Weaver A, Wrigley E, Watson A, Chang J, Collins C D, Jenkins B, Gill C, Pettengell R, Dexter T M, Testa N G, Crowther D
Cancer Research Campaign Department of Medical Oncology, Christie Hospital, Manchester, UK.
Br J Cancer. 1996 Dec;74(11):1821-7. doi: 10.1038/bjc.1996.637.

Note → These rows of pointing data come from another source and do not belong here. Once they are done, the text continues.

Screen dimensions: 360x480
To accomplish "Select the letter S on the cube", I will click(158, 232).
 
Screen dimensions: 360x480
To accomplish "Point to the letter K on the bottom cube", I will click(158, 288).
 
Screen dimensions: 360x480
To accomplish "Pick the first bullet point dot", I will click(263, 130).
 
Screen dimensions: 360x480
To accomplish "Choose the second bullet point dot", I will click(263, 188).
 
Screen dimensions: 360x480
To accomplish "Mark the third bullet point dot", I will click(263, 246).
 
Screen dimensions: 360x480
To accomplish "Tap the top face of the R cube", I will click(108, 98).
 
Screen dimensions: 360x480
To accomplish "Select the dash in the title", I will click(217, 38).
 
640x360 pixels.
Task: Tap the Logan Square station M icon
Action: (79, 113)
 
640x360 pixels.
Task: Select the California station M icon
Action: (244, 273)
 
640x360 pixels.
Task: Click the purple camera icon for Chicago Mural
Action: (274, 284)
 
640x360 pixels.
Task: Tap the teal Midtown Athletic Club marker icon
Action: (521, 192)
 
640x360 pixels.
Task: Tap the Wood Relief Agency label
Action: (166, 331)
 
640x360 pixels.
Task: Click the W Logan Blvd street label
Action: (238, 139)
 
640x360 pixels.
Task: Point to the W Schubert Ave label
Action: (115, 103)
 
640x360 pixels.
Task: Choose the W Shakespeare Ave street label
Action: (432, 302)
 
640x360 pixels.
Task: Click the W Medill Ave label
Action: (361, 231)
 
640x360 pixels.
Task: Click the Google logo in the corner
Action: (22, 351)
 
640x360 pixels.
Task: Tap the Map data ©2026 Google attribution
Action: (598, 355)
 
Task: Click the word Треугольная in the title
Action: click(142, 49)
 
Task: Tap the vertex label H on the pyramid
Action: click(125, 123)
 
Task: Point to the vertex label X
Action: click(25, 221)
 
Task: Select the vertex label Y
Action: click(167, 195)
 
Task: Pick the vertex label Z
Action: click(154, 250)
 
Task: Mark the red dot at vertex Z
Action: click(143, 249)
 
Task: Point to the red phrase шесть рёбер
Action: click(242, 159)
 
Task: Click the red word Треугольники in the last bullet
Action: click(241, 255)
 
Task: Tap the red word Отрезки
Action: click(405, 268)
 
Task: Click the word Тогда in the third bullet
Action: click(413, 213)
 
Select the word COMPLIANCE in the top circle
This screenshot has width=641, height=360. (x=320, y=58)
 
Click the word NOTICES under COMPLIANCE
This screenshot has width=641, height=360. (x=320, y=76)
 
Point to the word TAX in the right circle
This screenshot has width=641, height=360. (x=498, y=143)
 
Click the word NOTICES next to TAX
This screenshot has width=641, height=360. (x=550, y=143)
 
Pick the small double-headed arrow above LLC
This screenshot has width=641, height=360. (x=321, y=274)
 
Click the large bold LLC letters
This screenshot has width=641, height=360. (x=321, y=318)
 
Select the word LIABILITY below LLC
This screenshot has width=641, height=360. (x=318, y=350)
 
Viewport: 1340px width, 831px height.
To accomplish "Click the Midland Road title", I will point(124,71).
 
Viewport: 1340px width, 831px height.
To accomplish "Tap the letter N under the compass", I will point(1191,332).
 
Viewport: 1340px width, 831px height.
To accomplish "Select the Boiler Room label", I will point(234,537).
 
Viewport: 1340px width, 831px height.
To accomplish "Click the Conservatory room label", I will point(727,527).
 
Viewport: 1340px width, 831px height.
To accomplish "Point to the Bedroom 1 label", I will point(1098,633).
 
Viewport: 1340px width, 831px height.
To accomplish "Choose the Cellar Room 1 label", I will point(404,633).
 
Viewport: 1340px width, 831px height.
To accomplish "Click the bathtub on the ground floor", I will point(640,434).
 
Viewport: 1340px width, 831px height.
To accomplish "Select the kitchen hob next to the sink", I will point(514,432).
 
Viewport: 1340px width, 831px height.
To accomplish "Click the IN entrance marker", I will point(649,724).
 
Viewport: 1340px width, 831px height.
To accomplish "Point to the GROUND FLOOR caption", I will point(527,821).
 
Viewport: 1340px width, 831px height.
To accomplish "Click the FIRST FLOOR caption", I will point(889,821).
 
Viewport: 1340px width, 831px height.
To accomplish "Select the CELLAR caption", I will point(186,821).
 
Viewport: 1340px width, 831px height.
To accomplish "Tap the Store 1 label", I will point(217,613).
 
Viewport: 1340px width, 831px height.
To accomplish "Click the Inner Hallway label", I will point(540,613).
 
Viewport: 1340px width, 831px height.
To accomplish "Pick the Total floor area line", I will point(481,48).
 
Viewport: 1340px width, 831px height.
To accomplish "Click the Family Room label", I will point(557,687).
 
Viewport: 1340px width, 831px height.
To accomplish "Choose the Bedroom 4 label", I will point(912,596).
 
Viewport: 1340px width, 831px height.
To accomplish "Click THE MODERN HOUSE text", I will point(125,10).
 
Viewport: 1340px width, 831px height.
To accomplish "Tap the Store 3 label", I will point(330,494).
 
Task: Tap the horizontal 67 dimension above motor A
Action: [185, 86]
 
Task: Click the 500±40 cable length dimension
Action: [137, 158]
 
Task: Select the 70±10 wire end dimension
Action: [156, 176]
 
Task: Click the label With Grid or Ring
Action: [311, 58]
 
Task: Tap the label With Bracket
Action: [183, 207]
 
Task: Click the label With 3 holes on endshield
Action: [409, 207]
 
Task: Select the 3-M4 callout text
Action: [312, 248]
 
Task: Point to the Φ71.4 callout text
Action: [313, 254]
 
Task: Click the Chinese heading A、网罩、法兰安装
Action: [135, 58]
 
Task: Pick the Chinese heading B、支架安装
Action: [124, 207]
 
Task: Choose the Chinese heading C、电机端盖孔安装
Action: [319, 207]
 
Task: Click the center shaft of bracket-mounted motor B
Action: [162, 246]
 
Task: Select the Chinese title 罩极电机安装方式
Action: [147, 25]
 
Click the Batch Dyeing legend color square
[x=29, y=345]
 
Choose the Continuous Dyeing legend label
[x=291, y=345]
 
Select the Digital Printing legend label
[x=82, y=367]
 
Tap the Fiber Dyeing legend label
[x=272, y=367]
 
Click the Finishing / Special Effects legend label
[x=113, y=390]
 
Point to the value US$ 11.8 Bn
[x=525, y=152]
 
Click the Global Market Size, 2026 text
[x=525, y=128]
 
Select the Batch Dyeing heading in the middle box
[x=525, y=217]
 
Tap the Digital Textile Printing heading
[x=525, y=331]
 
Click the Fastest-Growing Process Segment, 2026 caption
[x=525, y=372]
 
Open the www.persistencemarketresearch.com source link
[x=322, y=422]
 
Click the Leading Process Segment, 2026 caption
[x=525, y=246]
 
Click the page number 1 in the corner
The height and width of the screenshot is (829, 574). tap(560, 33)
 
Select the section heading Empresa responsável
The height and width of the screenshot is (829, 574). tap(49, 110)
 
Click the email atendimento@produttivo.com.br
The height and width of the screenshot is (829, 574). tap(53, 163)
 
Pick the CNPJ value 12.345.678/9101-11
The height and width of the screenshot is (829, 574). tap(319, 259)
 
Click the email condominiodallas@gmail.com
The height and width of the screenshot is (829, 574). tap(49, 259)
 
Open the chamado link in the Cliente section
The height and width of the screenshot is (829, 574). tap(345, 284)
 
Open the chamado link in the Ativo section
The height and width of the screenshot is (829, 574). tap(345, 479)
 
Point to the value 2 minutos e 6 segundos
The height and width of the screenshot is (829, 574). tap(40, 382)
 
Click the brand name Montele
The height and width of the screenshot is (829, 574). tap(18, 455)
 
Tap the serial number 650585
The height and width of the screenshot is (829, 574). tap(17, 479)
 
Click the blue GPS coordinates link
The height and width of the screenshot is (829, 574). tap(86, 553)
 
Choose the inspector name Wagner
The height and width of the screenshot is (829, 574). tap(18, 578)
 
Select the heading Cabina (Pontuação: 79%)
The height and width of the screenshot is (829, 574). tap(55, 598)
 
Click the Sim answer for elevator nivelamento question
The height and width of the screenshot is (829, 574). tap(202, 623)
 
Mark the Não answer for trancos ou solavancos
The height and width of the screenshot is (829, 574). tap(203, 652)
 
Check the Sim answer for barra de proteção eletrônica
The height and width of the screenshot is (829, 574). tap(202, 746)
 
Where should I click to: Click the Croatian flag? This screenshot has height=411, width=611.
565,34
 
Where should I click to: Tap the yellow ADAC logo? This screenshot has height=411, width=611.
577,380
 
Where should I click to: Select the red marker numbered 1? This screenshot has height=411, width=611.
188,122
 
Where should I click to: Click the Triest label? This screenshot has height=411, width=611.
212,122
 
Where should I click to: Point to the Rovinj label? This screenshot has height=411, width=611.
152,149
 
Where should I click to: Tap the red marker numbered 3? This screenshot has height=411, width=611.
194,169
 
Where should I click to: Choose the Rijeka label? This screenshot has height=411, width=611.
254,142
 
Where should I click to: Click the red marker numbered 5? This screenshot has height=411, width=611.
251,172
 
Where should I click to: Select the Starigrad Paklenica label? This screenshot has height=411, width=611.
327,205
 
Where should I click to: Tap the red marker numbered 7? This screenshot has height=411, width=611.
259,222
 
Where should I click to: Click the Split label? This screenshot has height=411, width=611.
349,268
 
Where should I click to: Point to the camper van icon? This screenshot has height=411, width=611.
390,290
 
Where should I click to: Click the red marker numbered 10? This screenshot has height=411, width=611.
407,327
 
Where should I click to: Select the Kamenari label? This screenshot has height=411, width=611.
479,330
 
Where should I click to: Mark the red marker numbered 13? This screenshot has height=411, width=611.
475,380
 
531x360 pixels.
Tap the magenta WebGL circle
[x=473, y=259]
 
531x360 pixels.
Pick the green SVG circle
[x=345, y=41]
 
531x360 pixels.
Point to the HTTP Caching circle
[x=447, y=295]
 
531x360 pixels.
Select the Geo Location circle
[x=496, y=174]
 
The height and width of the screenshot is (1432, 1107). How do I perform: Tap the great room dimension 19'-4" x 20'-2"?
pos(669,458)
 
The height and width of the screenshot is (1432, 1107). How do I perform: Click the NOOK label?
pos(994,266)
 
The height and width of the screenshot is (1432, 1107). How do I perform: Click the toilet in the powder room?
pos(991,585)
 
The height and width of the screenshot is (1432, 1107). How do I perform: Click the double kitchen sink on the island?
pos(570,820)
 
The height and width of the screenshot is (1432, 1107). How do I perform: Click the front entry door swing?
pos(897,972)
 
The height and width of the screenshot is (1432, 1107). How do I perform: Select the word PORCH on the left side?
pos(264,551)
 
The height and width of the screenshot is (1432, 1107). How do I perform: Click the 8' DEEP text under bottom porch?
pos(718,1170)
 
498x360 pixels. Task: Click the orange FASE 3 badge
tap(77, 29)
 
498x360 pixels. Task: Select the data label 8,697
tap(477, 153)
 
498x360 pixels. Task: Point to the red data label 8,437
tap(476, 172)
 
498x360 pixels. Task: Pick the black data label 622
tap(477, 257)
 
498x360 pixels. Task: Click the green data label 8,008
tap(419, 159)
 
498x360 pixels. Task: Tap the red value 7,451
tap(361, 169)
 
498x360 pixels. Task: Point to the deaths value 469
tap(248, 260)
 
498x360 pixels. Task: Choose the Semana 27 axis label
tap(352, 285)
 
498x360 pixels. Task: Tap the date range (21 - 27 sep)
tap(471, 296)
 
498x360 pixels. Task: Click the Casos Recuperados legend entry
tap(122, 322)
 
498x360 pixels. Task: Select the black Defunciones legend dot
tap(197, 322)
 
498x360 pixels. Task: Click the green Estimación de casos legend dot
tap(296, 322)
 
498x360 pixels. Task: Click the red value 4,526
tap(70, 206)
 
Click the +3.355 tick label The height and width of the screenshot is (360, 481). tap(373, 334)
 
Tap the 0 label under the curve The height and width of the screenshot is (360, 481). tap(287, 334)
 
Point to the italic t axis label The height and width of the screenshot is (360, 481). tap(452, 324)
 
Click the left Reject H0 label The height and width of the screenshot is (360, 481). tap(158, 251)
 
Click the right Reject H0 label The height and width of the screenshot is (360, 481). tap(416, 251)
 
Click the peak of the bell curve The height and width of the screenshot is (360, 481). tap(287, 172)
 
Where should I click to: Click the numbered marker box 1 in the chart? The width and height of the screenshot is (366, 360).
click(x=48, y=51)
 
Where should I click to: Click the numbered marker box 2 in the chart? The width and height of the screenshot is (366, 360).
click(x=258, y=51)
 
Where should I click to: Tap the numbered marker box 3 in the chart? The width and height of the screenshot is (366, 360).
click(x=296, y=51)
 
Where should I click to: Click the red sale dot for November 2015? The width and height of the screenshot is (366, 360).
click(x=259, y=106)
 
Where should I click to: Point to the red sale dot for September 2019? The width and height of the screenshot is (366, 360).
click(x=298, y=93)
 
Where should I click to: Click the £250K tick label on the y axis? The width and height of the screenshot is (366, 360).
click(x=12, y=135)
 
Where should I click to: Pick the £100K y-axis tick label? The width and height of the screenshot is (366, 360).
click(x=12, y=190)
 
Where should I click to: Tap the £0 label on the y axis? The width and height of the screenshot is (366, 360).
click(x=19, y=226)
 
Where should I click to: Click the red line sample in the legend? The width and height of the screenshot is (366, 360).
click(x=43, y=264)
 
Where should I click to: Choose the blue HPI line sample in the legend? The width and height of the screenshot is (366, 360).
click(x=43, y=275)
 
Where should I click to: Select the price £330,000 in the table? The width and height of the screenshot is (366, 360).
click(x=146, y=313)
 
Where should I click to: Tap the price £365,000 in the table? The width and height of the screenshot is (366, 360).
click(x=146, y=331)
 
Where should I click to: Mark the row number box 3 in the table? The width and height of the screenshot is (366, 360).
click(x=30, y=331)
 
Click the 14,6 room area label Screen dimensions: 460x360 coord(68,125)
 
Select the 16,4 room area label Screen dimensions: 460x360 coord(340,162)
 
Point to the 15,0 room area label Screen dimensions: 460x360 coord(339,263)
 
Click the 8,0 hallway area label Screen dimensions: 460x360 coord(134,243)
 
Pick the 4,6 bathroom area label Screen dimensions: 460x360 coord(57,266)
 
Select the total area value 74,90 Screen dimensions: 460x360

We have shown that large numbers of haemopoietic progenitor cells are mobilised into the blood after filgrastim [granulocyte colony-stimulating factor (G-CSF)] alone and filgrastim following cyclophosphamide chemotherapy in previously untreated patients with ovarian cancer. These cells may be used to provide safe and effective haemopoietic rescue following dose-intensive chemotherapy. Using filgrastim alone (10 micrograms kg-1), the apheresis harvest contained a median CFU-GM count of 45 x 10(4) kg-1 and 2 x 10(6) kg-1 CD34+ cells. Treatment with filgrastim (5 micrograms kg-1) following cyclophosphamide (3 g m-2) resulted in a harvest containing 66 x 10(4) kg-1 CFU-GM and 2.4 x 10(6) kg-1 CD34+ cells. There was no statistically significant difference between these two mobilising regimens. We have also demonstrated that dose-intensive carboplatin and cyclophosphamide chemotherapy can be delivered safely to patients with ovarian cancer when supported by peripheral blood progenitor cells and filgrastim. Carboplatin (AUC 7.5) and cyclophosphamide (900 mg m-2) given at 3 weekly intervals with progenitor cell and growth factor support was well tolerated in terms of haematological and systemic side-effects. Double the dose intensity of chemotherapy was delivered compared with our standard dose regimen when the treatment was given at 3 weekly intervals. Median dose intensity could be further escalated to 2.33 compared with our standard regimen by decreasing the interval between treatment cycles to 2 weeks. However, at this dose intensity less than a third of patients received their planned treatment on time. All the delays were due to thrombocytopenia.
我们已经表明,在既往未经治疗的卵巢癌患者中,单独使用非格司亭[粒细胞集落刺激因子(G-CSF)]以及在环磷酰胺化疗后使用非格司亭,可使大量造血祖细胞动员至血液中。这些细胞可用于在剂量密集化疗后提供安全有效的造血救援。单独使用非格司亭(10微克/千克)时,单采收获物中CFU-GM计数中位数为45×10⁴/千克,CD34⁺细胞为2×10⁶/千克。环磷酰胺(3克/平方米)后使用非格司亭(5微克/千克)进行治疗,收获物中含有66×10⁴/千克CFU-GM和2.4×10⁶/千克CD34⁺细胞。这两种动员方案之间无统计学显著差异。我们还证明,当有外周血祖细胞和非格司亭支持时,剂量密集的卡铂和环磷酰胺化疗可安全地用于卵巢癌患者。每3周间隔给予卡铂(AUC 7.5)和环磷酰胺(900毫克/平方米),同时给予祖细胞和生长因子支持,在血液学和全身副作用方面耐受性良好。与我们的标准剂量方案相比,当每3周间隔进行治疗时,化疗的剂量强度提高了一倍。通过将治疗周期之间的间隔缩短至2周,与我们的标准方案相比,中位剂量强度可进一步提高至2.33。然而,在此剂量强度下,不到三分之一的患者按时接受了计划的治疗。所有延迟均归因于血小板减少症。